The respondent contends that the actions of the customs officers placed his life at risk in a manner contrary to his guaranteed constitutional rights under s. 7 of the Charter by failing to ensure that his detention was conducted at all times under medical supervision. The Court held in Singh v. Minister of Employment and Immigration . . . that state action which has the likely effect of impairing a person's health engages the fundamental right under s. 7 to security of the person. What the respondent is seeking in this appeal, however, is to extend this constitutional guarantee to include an obligation by the state to provide medical supervision in response to the risk to the respondent's health which in these circumstances was self-induced, notwithstanding that the respondent himself refused the offer of medical attention.

As Weiler J.A. noted, although the respondent was deprived of his physical liberty during his period of detention, he was not deprived of the liberty to make his own decisions concerning his health, regardless of whether he made a decision which was contrary to his own best interests. The customs officers specifically inquired as to the respondent's well-being and made it clear to the respondent that unconditional medical assistance was available at any time. While it might have been preferable for the customs officers to have followed the official customs policy, as indicated in the testimony of the expert, they took reasonable steps to ensure the respondent's physical safety by monitoring his condition and specifically offering him access to medical care. Constitutional protection of life and security of the person pursuant to s. 7 of the Charter does not extend to providing access to medical supervision during a passive "bedpan vigil" over and above the rejection of medical attention by the suspect being detained. [Citation omitted, emphasis added.]

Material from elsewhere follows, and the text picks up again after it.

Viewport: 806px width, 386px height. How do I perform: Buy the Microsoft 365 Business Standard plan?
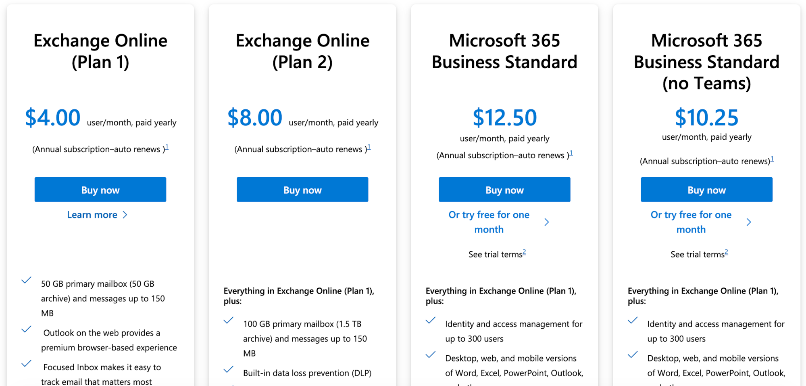(x=504, y=189)
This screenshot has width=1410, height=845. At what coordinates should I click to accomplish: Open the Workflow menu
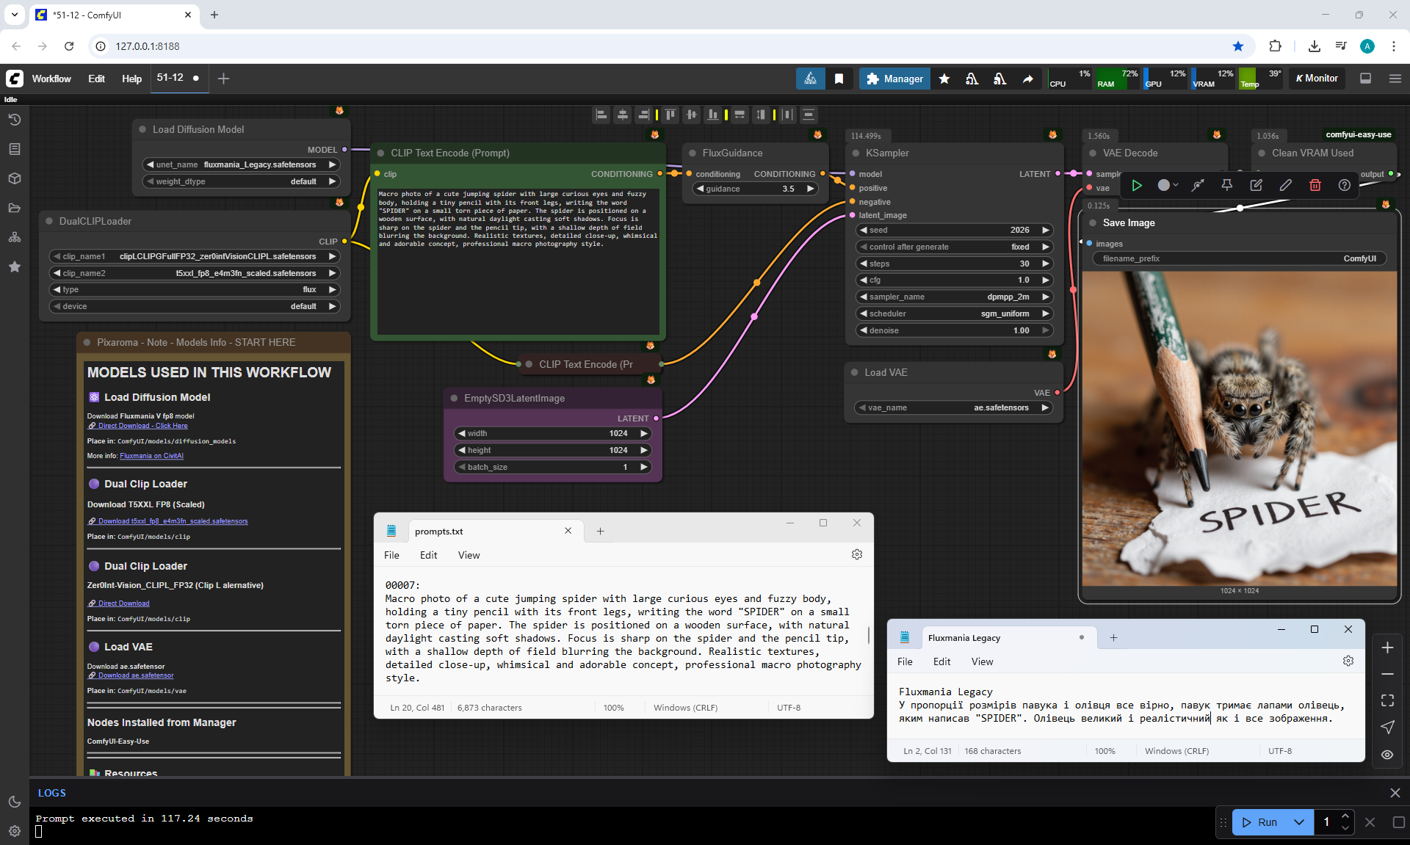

In the case at bar, the appellant was asked if he wished to make a claim for Convention refugee status, which opportunity he declined. If the refusal of medical attention is sufficient to relieve customs officials of the obligation to protect a person, then the conscious, voluntary refusal to make a Convention refugee claim must be sufficient to relieve the senior immigration officer of further constitutional duties. It is trite law that the principles of fundamental justice mandate different procedures in different circumstances. Where a person with no status in Canada declines both translation and the opportunity to make a refugee claim, they may be excluded with minimal procedural rights. Such a person is a mere visitor, and it is the fundamental principle of immigration law that visitors have no right to enter into or remain in Canada. Any person, who is not a citizen of Canada however, does have a right to make a claim for Convention refugee status. If a person properly makes such a claim at the appropriate time, the Charter offers significant procedural protections, but such a claim has not been made in this case.

I would, therefore, answer the first question in the negative. Because the first question is answered in the negative, there is no need to address the second and third certified questions. This appeal should be dismissed.

Robertson J.A.: I agree.

McDonald J.A.: I agree.

1 The Trial Division's reasons are reported at (1996), 125 F.T.R. 50 (F.C.T.D.).

2 Canada (Attorney General) v. Symtron Systems Inc., [1999] 2 F.C. 514 (C.A.), at paras. 56-58, pp. 536-537.

3 [1989] 2 S.C.R. 848, at p. 862.

4 ;Kaur v. Canada (Minister of Employment and Immigration), [1990] 2 F.C. 209 (C.A.). See also Bains v. Canada (Minister of Employment and Immigration), [1989] 3 F.C. 487 (C.A.) I.A.B., time limit problem.

5 Immigration Act, R.S.C., 1985, c. I-2, s. 80.1(1) [as enacted by S.C. 1992, c. 49, s. 70]. See also ss. 80.1(2) [as enacted idem], 80.1(3) [as enacted idem], 80.1(4) [as enacted idem] and 80.1(5) [as enacted idem].

6 ;Gwala v. Canada (Minister of Citizenship and Immigration), [1999] 3 F.C. 404 (C.A.).

7 Kaur, supra, note 4, at p. 218.

8 [1999] 1 S.C.R. 652.

9 Id., paras. 34, 36, and 38, pp. 673-675.